● **RECORD SET**:
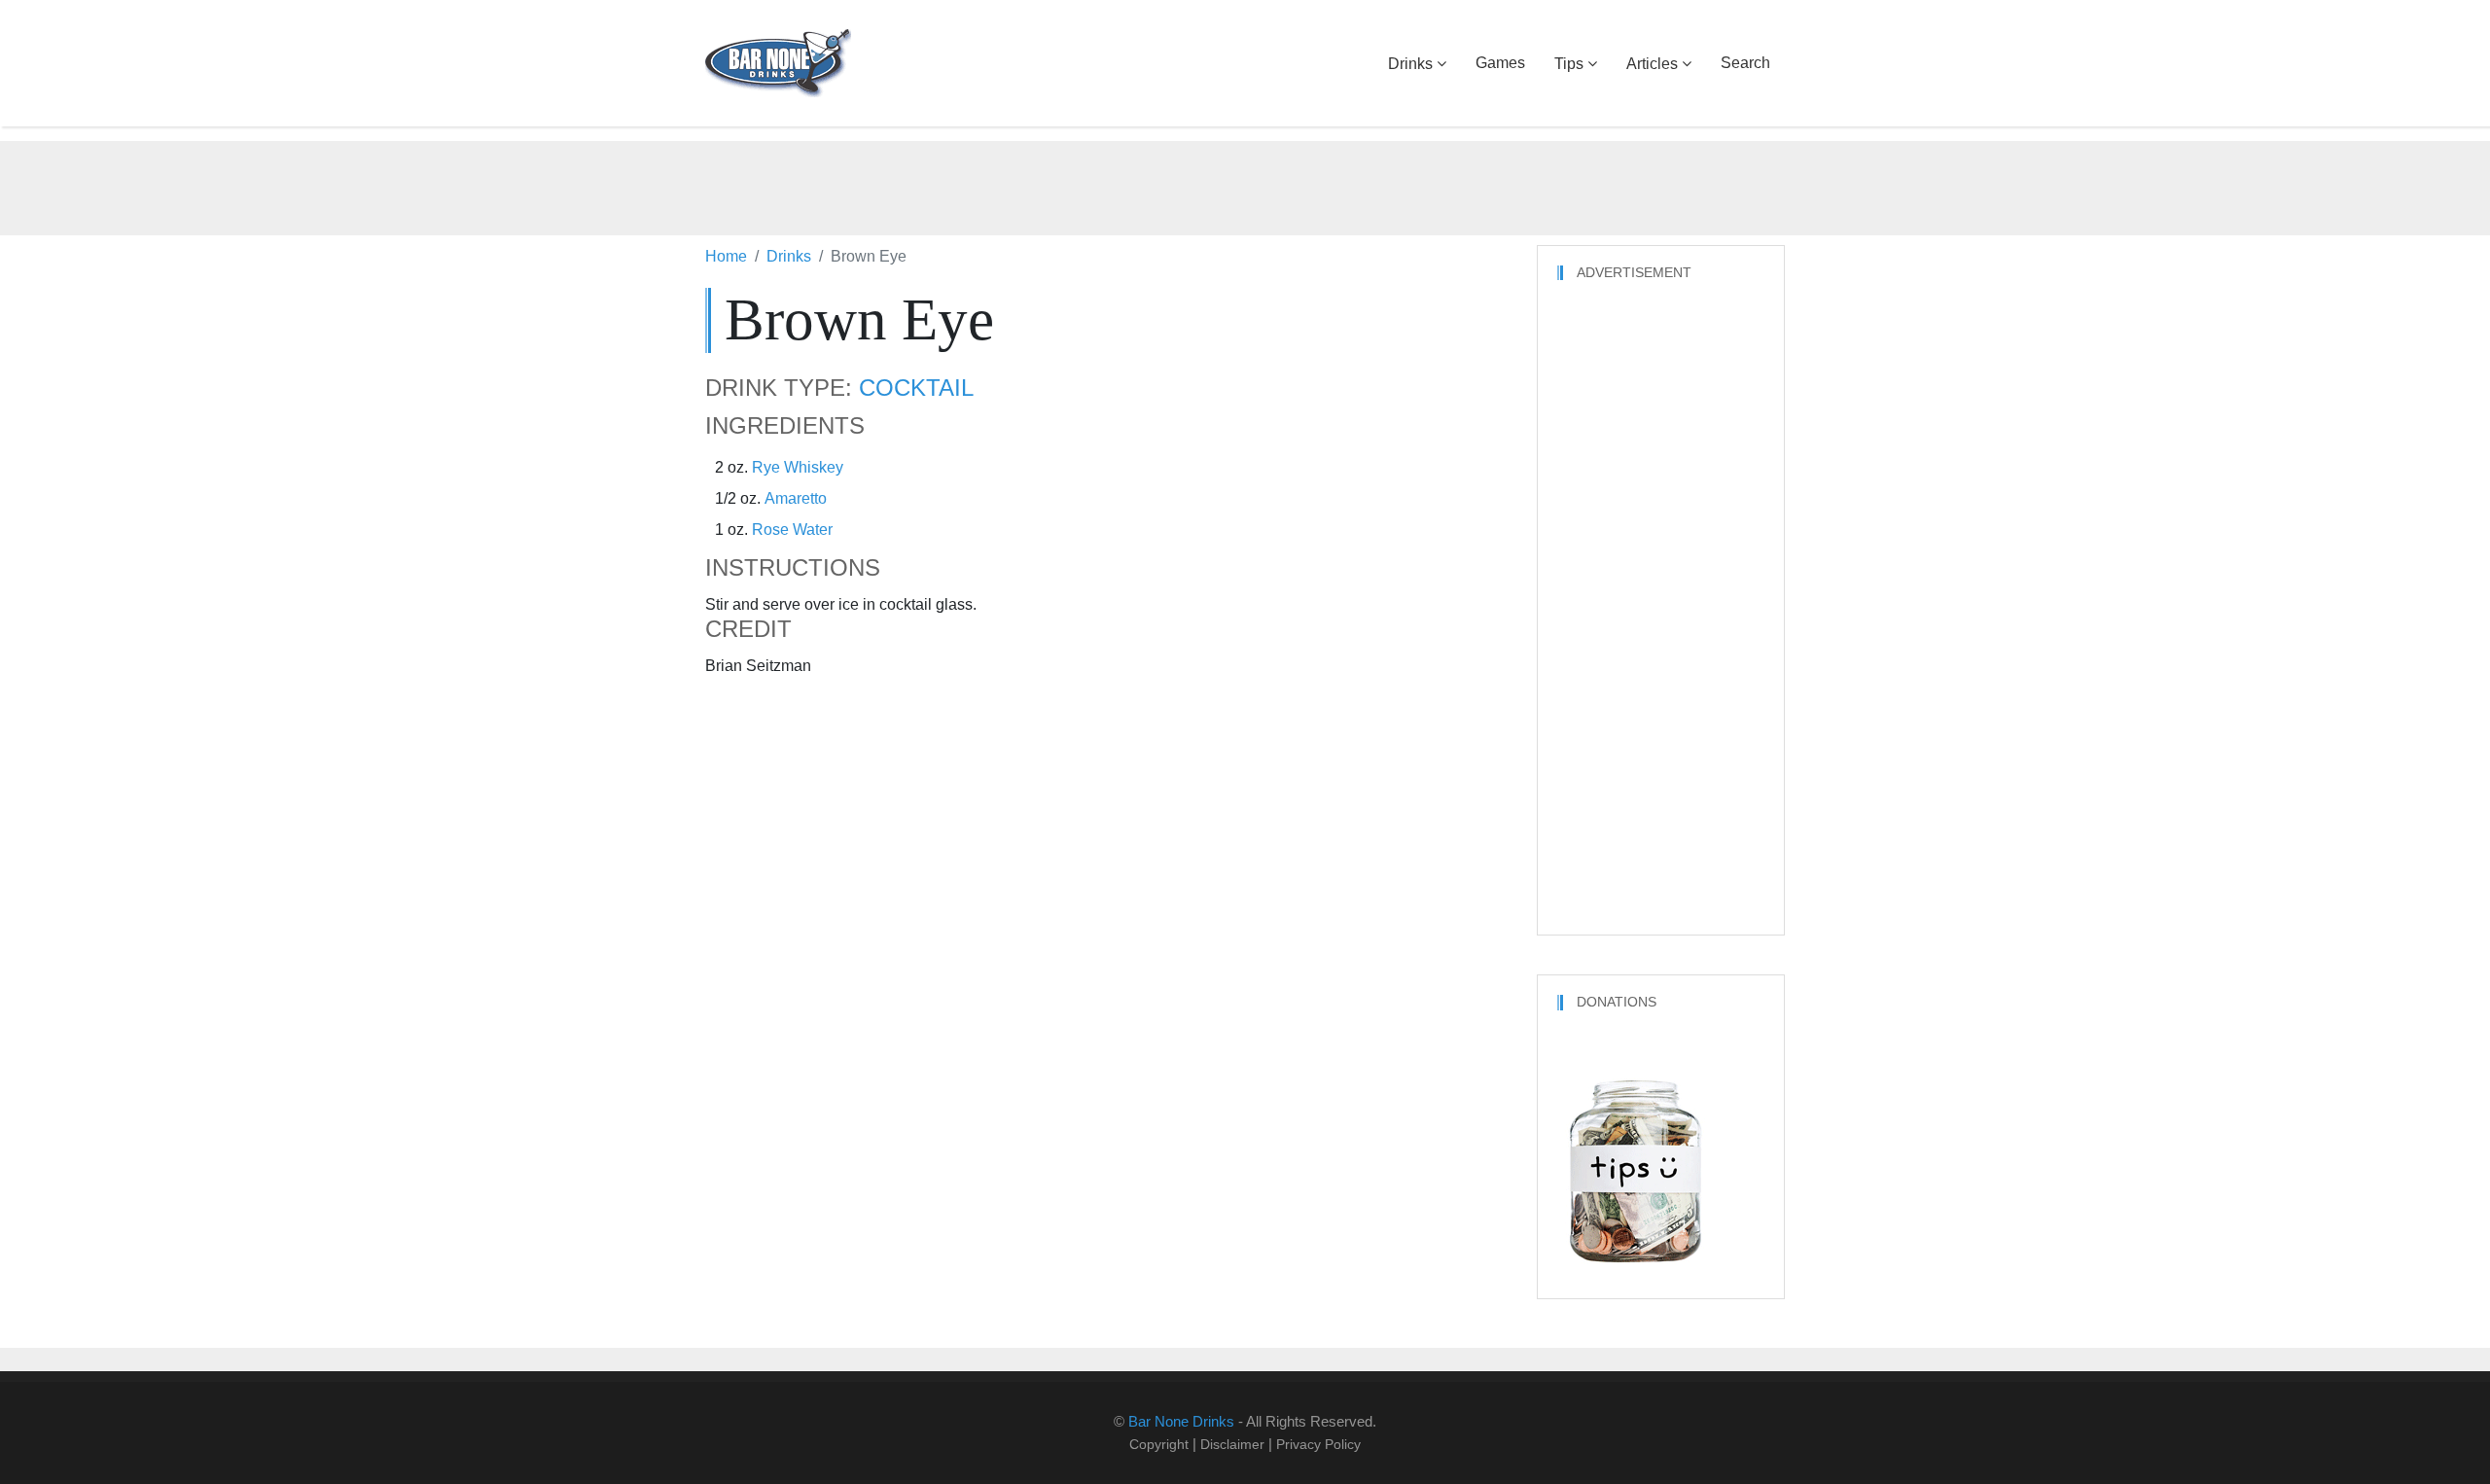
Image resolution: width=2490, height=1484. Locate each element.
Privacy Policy (1318, 1444)
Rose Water (792, 529)
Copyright (1159, 1444)
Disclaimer (1232, 1444)
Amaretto (796, 498)
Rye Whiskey (797, 467)
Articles (1652, 63)
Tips (1568, 63)
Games (1500, 62)
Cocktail (916, 388)
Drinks (1410, 63)
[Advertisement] (1245, 185)
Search (1745, 62)
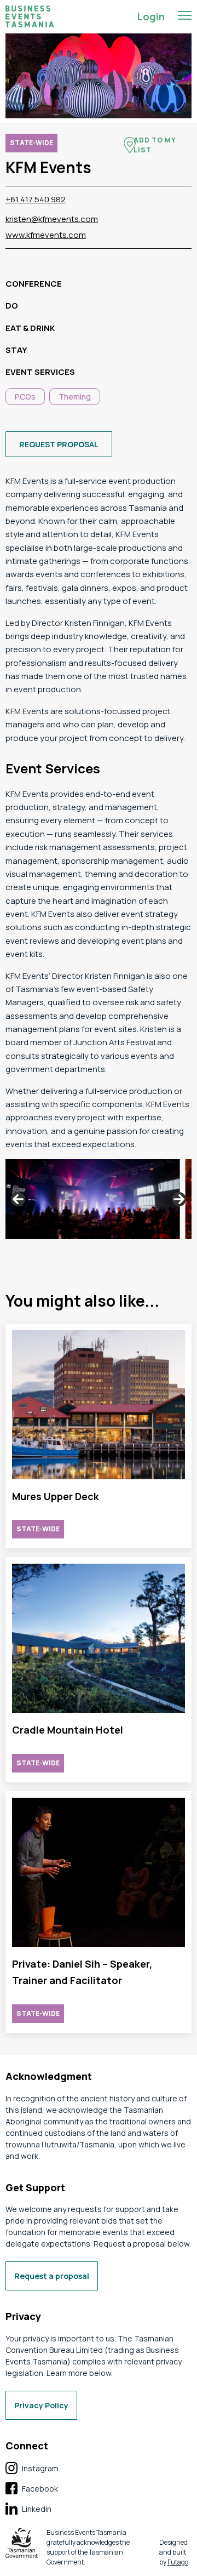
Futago (177, 2562)
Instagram (32, 2468)
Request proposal (59, 444)
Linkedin (28, 2509)
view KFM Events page (98, 1436)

● **WORK REQUIRED**: Without the pictures, write out every line above exactly as it appears.

● **SOLUTION TO THE PROBLEM**:
Image resolution: width=2490, height=1484. Locate each element.
Privacy Policy (1318, 1444)
Rose Water (792, 529)
Copyright (1159, 1444)
Disclaimer (1232, 1444)
Amaretto (796, 498)
Rye Whiskey (797, 467)
Articles (1652, 63)
Tips (1568, 63)
Games (1500, 62)
Cocktail (916, 388)
Drinks (1410, 63)
[Advertisement] (1245, 185)
Search (1745, 62)
Futago (177, 2562)
Instagram (32, 2468)
Request proposal (59, 444)
Linkedin (28, 2509)
view KFM Events page (98, 1436)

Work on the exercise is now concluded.